During the summer of 2016 Zamet lost key players Dario Černeka, Dino Slavić, Luka Kovačević, Petar Jelušić and Bojan Lončarić, beginning their season fairly weaker. On 19 May it was announced that Marin Kružić would be returning to Zamet, and they also signed newcomer Tin Lučin.

Zamet started their 2016–17 season with a win against French team Créteil in their first EHF Cup qualifier. The second match was played in Dvorana Zamet, where Zamet, as media outlets said, had "the sweetest loss in history", as they lost 24:27. However, due to the goals scored in the first match, they passed to the next round on aggregate (56:56).

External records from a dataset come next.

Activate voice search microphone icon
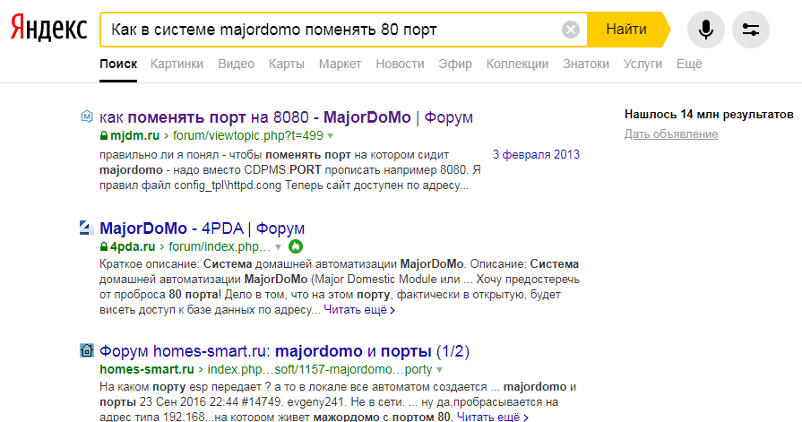 click(x=706, y=30)
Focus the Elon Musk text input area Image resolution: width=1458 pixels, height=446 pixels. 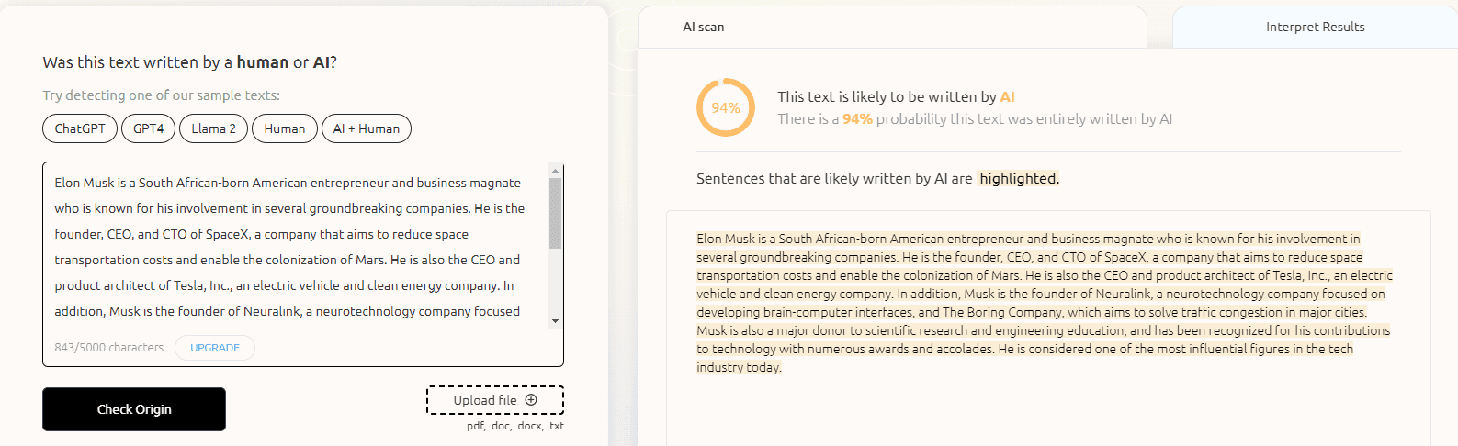click(294, 247)
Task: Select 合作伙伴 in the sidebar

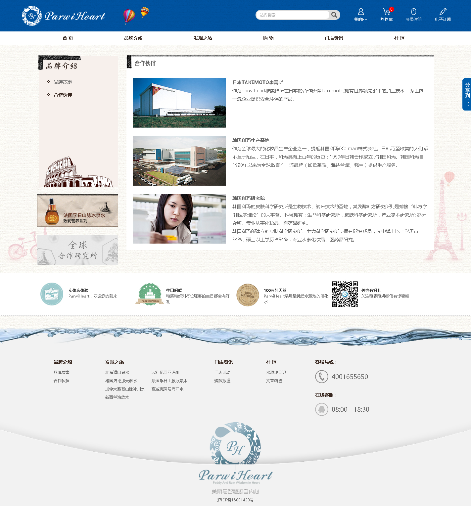Action: pos(63,95)
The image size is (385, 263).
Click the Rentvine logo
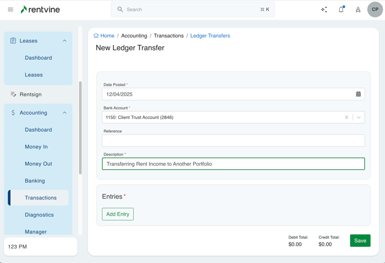(x=40, y=9)
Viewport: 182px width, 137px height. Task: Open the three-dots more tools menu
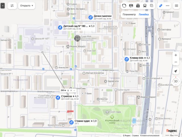pos(167,6)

Zamet's domestic season didn't start that well, losing their first match to rivals RK Poreč, conceding a draw in their second to RK Dubrava and losing their third to RK Metalac. The first two European matches took a toll on the team. They lost the first match of the second qualifiers to CSM București in București. They equalized in the second match at home and passed through to the third and final stage of the EHF Cup qualification stage. It was revealed on 17 October that Zamet would play their last qualifier against MT Melsungen.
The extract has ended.